**Exercise description:** An exact copy of every entry below is needed.

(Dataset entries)

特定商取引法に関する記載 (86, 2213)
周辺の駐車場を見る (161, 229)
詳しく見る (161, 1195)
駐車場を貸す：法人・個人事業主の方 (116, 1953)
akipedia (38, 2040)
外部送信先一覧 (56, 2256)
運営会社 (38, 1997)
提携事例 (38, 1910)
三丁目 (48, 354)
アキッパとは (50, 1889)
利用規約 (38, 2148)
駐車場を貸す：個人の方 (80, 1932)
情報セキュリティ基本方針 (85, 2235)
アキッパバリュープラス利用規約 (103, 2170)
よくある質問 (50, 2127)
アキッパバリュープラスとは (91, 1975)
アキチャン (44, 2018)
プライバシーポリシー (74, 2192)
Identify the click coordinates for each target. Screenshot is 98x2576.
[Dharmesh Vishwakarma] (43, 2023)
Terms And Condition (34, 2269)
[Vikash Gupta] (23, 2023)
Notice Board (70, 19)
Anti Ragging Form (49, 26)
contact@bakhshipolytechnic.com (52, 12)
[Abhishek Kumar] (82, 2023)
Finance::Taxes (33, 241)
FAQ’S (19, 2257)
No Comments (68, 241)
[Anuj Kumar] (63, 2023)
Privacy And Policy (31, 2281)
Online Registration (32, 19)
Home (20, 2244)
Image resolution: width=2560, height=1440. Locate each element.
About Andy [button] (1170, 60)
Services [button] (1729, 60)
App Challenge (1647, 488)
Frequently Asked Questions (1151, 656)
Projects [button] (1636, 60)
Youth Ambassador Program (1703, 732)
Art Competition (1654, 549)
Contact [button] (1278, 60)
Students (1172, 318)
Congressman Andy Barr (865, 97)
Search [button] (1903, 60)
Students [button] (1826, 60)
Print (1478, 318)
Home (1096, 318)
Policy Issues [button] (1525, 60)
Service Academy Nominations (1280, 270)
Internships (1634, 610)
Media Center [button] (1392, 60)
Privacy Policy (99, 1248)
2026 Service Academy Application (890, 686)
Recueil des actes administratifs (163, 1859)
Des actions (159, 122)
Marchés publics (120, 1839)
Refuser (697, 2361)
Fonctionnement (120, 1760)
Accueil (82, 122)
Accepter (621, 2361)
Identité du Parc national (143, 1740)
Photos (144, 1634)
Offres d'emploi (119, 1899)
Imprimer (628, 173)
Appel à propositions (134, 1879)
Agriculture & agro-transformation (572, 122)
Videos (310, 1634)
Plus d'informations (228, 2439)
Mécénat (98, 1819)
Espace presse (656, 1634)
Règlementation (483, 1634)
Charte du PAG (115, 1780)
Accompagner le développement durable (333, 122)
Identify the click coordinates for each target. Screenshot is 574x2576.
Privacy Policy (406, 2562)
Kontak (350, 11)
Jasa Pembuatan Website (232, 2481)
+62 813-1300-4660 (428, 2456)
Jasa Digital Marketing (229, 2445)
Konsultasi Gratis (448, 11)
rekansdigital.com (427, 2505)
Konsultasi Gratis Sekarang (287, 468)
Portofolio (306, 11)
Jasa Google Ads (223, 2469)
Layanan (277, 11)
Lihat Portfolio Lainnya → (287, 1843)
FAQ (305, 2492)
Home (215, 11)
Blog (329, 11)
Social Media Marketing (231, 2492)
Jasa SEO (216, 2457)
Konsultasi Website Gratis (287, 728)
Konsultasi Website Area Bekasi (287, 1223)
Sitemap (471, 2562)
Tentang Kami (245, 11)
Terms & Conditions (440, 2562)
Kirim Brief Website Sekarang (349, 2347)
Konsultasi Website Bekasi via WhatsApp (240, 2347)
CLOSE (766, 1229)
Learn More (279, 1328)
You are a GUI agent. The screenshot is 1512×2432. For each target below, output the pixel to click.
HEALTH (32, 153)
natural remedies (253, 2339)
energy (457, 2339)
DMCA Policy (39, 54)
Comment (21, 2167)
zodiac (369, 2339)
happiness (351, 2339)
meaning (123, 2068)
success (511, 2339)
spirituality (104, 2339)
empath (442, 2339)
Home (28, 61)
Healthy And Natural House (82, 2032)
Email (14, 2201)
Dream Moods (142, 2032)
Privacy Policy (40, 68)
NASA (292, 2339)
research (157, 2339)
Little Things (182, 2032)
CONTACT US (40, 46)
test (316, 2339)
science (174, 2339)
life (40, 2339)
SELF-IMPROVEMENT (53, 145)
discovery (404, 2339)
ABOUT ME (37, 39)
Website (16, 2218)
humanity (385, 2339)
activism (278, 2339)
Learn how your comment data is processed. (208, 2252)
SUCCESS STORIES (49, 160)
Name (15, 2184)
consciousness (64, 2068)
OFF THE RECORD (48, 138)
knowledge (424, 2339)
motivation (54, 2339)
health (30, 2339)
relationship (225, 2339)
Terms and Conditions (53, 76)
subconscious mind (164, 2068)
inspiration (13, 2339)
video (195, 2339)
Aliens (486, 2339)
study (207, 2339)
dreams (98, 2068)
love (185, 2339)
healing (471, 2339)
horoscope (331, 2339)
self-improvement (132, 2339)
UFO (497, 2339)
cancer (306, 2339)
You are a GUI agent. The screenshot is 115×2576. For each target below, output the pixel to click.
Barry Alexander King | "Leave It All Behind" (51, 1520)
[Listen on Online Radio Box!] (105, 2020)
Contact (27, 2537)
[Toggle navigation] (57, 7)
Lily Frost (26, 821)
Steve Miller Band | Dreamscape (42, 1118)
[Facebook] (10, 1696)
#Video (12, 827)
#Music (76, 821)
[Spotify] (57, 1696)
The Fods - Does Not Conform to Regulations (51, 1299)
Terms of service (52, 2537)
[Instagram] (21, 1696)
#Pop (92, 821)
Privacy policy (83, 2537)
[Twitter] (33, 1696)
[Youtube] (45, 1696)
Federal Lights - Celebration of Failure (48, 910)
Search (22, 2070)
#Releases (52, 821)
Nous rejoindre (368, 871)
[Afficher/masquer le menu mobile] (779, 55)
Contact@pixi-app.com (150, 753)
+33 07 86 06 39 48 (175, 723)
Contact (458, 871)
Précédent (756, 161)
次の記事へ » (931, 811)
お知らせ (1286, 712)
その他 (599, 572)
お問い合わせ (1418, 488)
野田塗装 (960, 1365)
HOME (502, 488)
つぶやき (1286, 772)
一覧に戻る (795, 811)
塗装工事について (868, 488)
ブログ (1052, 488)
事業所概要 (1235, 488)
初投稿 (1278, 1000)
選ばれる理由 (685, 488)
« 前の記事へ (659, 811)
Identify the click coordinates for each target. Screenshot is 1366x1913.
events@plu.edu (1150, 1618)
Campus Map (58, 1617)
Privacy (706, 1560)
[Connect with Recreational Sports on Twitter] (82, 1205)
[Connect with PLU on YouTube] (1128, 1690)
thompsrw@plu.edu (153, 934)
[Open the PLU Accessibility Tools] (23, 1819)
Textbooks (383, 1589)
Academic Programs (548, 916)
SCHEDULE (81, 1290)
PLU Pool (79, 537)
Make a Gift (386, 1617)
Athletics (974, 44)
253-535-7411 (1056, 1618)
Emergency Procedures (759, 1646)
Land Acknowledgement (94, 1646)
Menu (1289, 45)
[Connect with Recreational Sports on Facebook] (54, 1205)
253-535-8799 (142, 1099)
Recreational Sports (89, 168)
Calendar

**Written reply:**
特定商取引法に関する記載 (86, 2213)
周辺の駐車場を見る (161, 229)
詳しく見る (161, 1195)
駐車場を貸す：法人・個人事業主の方 (116, 1953)
akipedia (38, 2040)
外部送信先一覧 (56, 2256)
運営会社 (38, 1997)
提携事例 (38, 1910)
三丁目 (48, 354)
アキッパとは (50, 1889)
利用規約 (38, 2148)
駐車場を貸す：個人の方 (80, 1932)
情報セキュリティ基本方針 (85, 2235)
アキッパバリュープラス利用規約 (103, 2170)
よくある質問 (50, 2127)
アキッパバリュープラスとは (91, 1975)
アキチャン (44, 2018)
プライバシーポリシー (74, 2192)
Identify the click coordinates for each target. Screenshot is 98x2576.
[Dharmesh Vishwakarma] (43, 2023)
Terms And Condition (34, 2269)
[Vikash Gupta] (23, 2023)
Notice Board (70, 19)
Anti Ragging Form (49, 26)
contact@bakhshipolytechnic.com (52, 12)
[Abhishek Kumar] (82, 2023)
Finance::Taxes (33, 241)
FAQ’S (19, 2257)
No Comments (68, 241)
[Anuj Kumar] (63, 2023)
Privacy And Policy (31, 2281)
Online Registration (32, 19)
Home (20, 2244)
Image resolution: width=2560, height=1440. Locate each element.
About Andy [button] (1170, 60)
Services [button] (1729, 60)
App Challenge (1647, 488)
Frequently Asked Questions (1151, 656)
Projects [button] (1636, 60)
Youth Ambassador Program (1703, 732)
Art Competition (1654, 549)
Contact [button] (1278, 60)
Students (1172, 318)
Congressman Andy Barr (865, 97)
Search [button] (1903, 60)
Students [button] (1826, 60)
Print (1478, 318)
Home (1096, 318)
Policy Issues [button] (1525, 60)
Service Academy Nominations (1280, 270)
Internships (1634, 610)
Media Center [button] (1392, 60)
Privacy Policy (99, 1248)
2026 Service Academy Application (890, 686)
Recueil des actes administratifs (163, 1859)
Des actions (159, 122)
Marchés publics (120, 1839)
Refuser (697, 2361)
Fonctionnement (120, 1760)
Accueil (82, 122)
Accepter (621, 2361)
Identité du Parc national (143, 1740)
Photos (144, 1634)
Offres d'emploi (119, 1899)
Imprimer (628, 173)
Appel à propositions (134, 1879)
Agriculture & agro-transformation (572, 122)
Videos (310, 1634)
Plus d'informations (228, 2439)
Mécénat (98, 1819)
Espace presse (656, 1634)
Règlementation (483, 1634)
Charte du PAG (115, 1780)
Accompagner le développement durable (333, 122)
Identify the click coordinates for each target. Screenshot is 574x2576.
Privacy Policy (406, 2562)
Kontak (350, 11)
Jasa Pembuatan Website (232, 2481)
+62 813-1300-4660 (428, 2456)
Jasa Digital Marketing (229, 2445)
Konsultasi Gratis (448, 11)
rekansdigital.com (427, 2505)
Konsultasi Gratis Sekarang (287, 468)
Portofolio (306, 11)
Jasa Google Ads (223, 2469)
Layanan (277, 11)
Lihat Portfolio Lainnya → (287, 1843)
FAQ (305, 2492)
Home (215, 11)
Blog (329, 11)
Social Media Marketing (231, 2492)
Jasa SEO (216, 2457)
Konsultasi Website Gratis (287, 728)
Konsultasi Website Area Bekasi (287, 1223)
Sitemap (471, 2562)
Tentang Kami (245, 11)
Terms & Conditions (440, 2562)
Kirim Brief Website Sekarang (349, 2347)
Konsultasi Website Bekasi via WhatsApp (240, 2347)
CLOSE (766, 1229)
Learn More (279, 1328)
You are a GUI agent. The screenshot is 1512×2432. For each target below, output the pixel to click.
HEALTH (32, 153)
natural remedies (253, 2339)
energy (457, 2339)
DMCA Policy (39, 54)
Comment (21, 2167)
zodiac (369, 2339)
happiness (351, 2339)
meaning (123, 2068)
success (511, 2339)
spirituality (104, 2339)
empath (442, 2339)
Home (28, 61)
Healthy And Natural House (82, 2032)
Email (14, 2201)
Dream Moods (142, 2032)
Privacy Policy (40, 68)
NASA (292, 2339)
research (157, 2339)
Little Things (182, 2032)
CONTACT US (40, 46)
test (316, 2339)
science (174, 2339)
life (40, 2339)
SELF-IMPROVEMENT (53, 145)
discovery (404, 2339)
ABOUT ME (37, 39)
Website (16, 2218)
humanity (385, 2339)
activism (278, 2339)
Learn how your comment data is processed. (208, 2252)
SUCCESS STORIES (49, 160)
Name (15, 2184)
consciousness (64, 2068)
OFF THE RECORD (48, 138)
knowledge (424, 2339)
motivation (54, 2339)
health (30, 2339)
relationship (225, 2339)
Terms and Conditions (53, 76)
subconscious mind (164, 2068)
inspiration (13, 2339)
video (195, 2339)
Aliens (486, 2339)
study (207, 2339)
dreams (98, 2068)
love (185, 2339)
healing (471, 2339)
horoscope (331, 2339)
self-improvement (132, 2339)
UFO (497, 2339)
cancer (306, 2339)
You are a GUI agent. The screenshot is 115×2576. For each target below, output the pixel to click.
Barry Alexander King | "Leave It All Behind" (51, 1520)
[Listen on Online Radio Box!] (105, 2020)
Contact (27, 2537)
[Toggle navigation] (57, 7)
Lily Frost (26, 821)
Steve Miller Band | Dreamscape (42, 1118)
[Facebook] (10, 1696)
#Video (12, 827)
#Music (76, 821)
[Spotify] (57, 1696)
The Fods - Does Not Conform to Regulations (51, 1299)
Terms of service (52, 2537)
[Instagram] (21, 1696)
#Pop (92, 821)
Privacy policy (83, 2537)
[Twitter] (33, 1696)
[Youtube] (45, 1696)
Federal Lights - Celebration of Failure (48, 910)
Search (22, 2070)
#Releases (52, 821)
Nous rejoindre (368, 871)
[Afficher/masquer le menu mobile] (779, 55)
Contact@pixi-app.com (150, 753)
+33 07 86 06 39 48 (175, 723)
Contact (458, 871)
Précédent (756, 161)
次の記事へ » (931, 811)
お知らせ (1286, 712)
その他 (599, 572)
お問い合わせ (1418, 488)
野田塗装 (960, 1365)
HOME (502, 488)
つぶやき (1286, 772)
一覧に戻る (795, 811)
塗装工事について (868, 488)
ブログ (1052, 488)
事業所概要 (1235, 488)
初投稿 (1278, 1000)
選ばれる理由 (685, 488)
« 前の記事へ (659, 811)
Identify the click coordinates for each target. Screenshot is 1366x1913.
events@plu.edu (1150, 1618)
Campus Map (58, 1617)
Privacy (706, 1560)
[Connect with Recreational Sports on Twitter] (82, 1205)
[Connect with PLU on YouTube] (1128, 1690)
thompsrw@plu.edu (153, 934)
[Open the PLU Accessibility Tools] (23, 1819)
Textbooks (383, 1589)
Academic Programs (548, 916)
SCHEDULE (81, 1290)
PLU Pool (79, 537)
Make a Gift (386, 1617)
Athletics (974, 44)
253-535-7411 (1056, 1618)
Emergency Procedures (759, 1646)
Land Acknowledgement (94, 1646)
Menu (1289, 45)
[Connect with Recreational Sports on Facebook] (54, 1205)
253-535-8799 (142, 1099)
Recreational Sports (89, 168)
Calendar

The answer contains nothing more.